===== Material for this exercise =====

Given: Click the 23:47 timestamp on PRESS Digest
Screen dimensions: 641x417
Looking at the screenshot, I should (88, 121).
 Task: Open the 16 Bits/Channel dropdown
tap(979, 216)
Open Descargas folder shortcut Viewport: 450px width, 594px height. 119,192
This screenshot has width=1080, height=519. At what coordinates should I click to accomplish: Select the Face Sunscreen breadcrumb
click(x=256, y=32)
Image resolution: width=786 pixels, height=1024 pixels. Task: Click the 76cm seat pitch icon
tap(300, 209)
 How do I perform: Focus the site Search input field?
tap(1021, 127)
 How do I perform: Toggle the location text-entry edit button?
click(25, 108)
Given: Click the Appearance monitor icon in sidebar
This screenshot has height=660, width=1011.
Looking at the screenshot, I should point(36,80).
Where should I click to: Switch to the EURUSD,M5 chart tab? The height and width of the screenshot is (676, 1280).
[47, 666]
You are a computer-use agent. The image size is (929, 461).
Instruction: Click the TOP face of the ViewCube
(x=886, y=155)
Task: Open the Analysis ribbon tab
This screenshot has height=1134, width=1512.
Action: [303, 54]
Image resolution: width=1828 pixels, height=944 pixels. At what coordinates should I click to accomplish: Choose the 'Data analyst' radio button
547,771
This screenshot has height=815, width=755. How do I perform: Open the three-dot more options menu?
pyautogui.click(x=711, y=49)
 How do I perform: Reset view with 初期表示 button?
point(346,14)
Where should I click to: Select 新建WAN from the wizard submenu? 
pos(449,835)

=====

=== Requirement ===
Reproduce exactly the lines from the one with "Image resolution: width=1828" through the end of the entries above, both ends included.

=== Answer space ===
Image resolution: width=1828 pixels, height=944 pixels. At what coordinates should I click to accomplish: Choose the 'Data analyst' radio button
547,771
This screenshot has height=815, width=755. How do I perform: Open the three-dot more options menu?
pyautogui.click(x=711, y=49)
 How do I perform: Reset view with 初期表示 button?
point(346,14)
Where should I click to: Select 新建WAN from the wizard submenu? 
pos(449,835)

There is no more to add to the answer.